I have a \$ V_{in} \$ signal for which I cannot guaranty that it would have an upper limit. I want to clip this input signal to a limit (e.g.; 8.2V) with a circuit like above.
Is this circuit alright? Are there better Opamp circuit for this purpose?
This modified circuit is not a standard inverting amplifier. What is the input-output relation/formulation in this circuit when \$ V_{in} < 8.2V \$?
Best Answer
That would work, but you don't need RL. Also (of course), Vout be negative for positive Vin.
Your two 10 kohm resistors cause the zener to see half of \$V_{in}\$. So, the trip point for \$V_{in}\$ is not the zener voltage itself, but twice of it (16.4 V). The equation for \$V_{in}\$ < 16.4 V is exactly the same as if the zener wasn't there. So, you would have two 10 kohm resistors in series.

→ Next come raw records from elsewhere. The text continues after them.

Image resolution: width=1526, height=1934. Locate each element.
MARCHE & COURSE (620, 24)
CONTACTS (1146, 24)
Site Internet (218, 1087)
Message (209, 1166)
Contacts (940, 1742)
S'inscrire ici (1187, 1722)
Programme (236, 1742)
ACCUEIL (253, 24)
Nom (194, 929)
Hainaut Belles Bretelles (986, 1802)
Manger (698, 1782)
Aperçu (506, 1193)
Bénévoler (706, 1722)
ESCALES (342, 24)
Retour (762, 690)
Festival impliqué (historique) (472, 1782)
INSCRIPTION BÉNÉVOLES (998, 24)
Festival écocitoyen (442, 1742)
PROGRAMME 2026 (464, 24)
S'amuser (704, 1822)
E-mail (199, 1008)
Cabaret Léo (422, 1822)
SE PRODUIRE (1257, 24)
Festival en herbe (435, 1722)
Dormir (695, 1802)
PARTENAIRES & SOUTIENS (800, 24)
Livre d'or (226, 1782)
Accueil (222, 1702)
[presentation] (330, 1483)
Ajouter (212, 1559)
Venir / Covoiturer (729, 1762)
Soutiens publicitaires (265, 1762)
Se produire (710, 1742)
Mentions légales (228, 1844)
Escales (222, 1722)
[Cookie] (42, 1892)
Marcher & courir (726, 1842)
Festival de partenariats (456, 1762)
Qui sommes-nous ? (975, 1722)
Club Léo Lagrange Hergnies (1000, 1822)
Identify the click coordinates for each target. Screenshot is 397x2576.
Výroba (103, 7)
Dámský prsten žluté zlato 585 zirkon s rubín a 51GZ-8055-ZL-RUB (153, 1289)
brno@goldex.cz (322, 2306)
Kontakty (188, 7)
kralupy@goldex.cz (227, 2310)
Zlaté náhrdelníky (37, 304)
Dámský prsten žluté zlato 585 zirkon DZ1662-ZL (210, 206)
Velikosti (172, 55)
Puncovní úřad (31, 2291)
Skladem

\$V_{out}=-V_{in}\dfrac{100,000}{20,000}=-5V_{in}\$ , for \$V_{in}\$ < 16.4 V.
If \$V_{in}\$ >= 16.4 V, then you just have a constant voltage source, of 8.2 V, applied to an amplifier with G=-10.
\$V_{out}=-82\$ V, for \$V_{in}\$ >= 16.4 V (assuming the opamp were able to deliver that output voltage, which is not the usual case).
(Note that the two equations converge, for \$V_{in}\$=16.4 V.)
Also, if \$V_{in}\$ can be high, but not very very high, you may not need a diode, because the input resistors (20 kohm in your case) limit the input current, and therefore the damage that you could do to the circuit. What is the maximum Vin you would like to work with?